Other members of the Mhani Gingi managerial team involved in this project include: Dr Earl Starr, Mhani Gingi Trustee with a Doctoral degree in Chemistry, who has knowledge of plants and spearheaded the Mhani Gingi Flagship Programme where the Geranium Farm concept originated and out of which it will operate; Educationist Joan Wright, Mhani Gingi Trustee, who heads the Social Responsibility arm of Mhani Gingi which supports vulnerable groups in society, including differently abled people; and Tabisa Mahlathi, Manager of the Flagship Programme. They all brought technical and business skills as well as their experience to support the Rose Geranium Farming project further.

The Rose Geranium farm will empower disabled women

The Rose Geranium Farm that Mhani Gingi plans to establish aims to make a significant impact on the empowerment of disabled people. The proposed Rose Geranium Farm will provide disabled workers with access to agriculture and farming; skills and livelihoods; income; and human wealth.

“There are almost three million disabled people in South Africa. Mhani Gingi will empower those who have been put into society at a disadvantage, in an environment that does not grant them equal opportunity,” said Ian Kosasa, student from Michigan University in the United States of America and volunteer at Mhani Gingi, when he presented the Rose Geranium Farm business plan at the finals of the University Startup World Cup in Copenhagen. “There is low labour market absorption of persons with disabilities, with 27,5% of the working age people unemployed. R

“Disabled females are more marginalised in terms of employment compared to disabled males. The World Health Survey showed employment rates of 52,2% for men with disabilities, but only 19,6% for women. Evidence (suggests) that women with disabilities seem to suffer from multiple discrimination in terms of working opportunities, and this is yet another proof that the Rose Geranium Farm will empower these women in more than one way,” Kosasa said.

Alleviating poverty

The Rose Geranium Farm proposal falls within Mhani Gingi’s mission to eradicate unemployment leading to chronic poverty. Mhani Gingi empowers people to become creators of wealth and shareholders in their own businesses by providing then with innovative and sustainable business solutions that contribute towards alleviating poverty in local communities. The Mhani Gingi mission aligns it with both the Millennium Development Goals (MDGs) and the South African National Development Plan.

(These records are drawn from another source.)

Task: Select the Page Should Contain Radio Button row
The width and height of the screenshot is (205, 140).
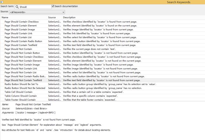Action: tap(24, 41)
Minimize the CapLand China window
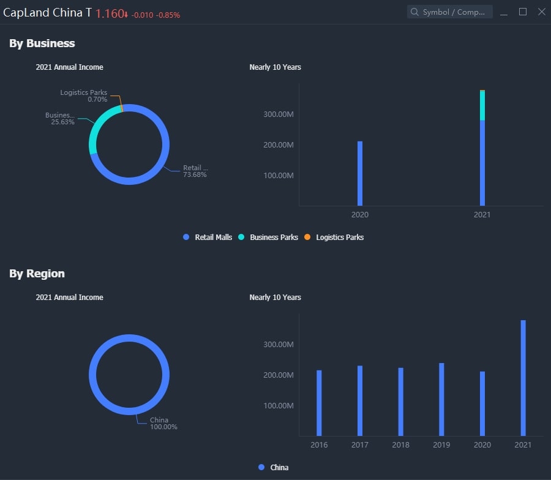The image size is (551, 480). 504,12
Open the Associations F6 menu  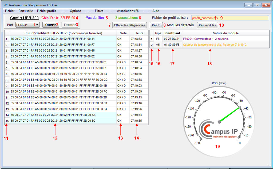click(128, 11)
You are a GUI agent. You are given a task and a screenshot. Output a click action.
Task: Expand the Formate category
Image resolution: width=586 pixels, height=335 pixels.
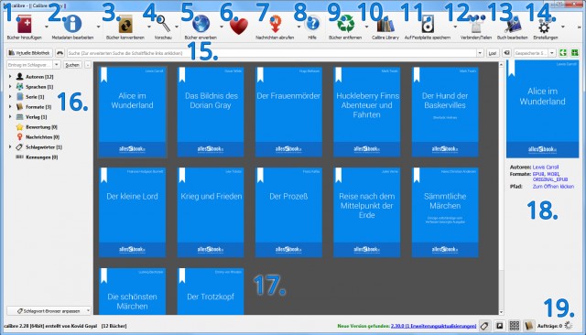click(10, 107)
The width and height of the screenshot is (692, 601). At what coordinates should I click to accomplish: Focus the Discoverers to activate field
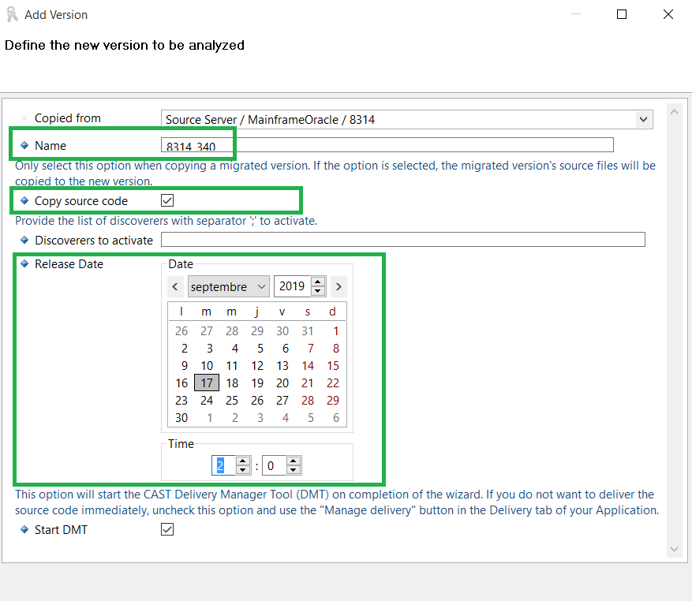[402, 240]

Millennium Development Goals

“We cannot overlook the disturbing link between disabled people and poverty any longer,” says the Rose Geranium Farm business plan. “Disabled individuals remain largely invisible in the work regarding the implementation of the Millennium Development Goals and it is estimated that over 426 million individuals with disabilities are living under the poverty line in developing countries.”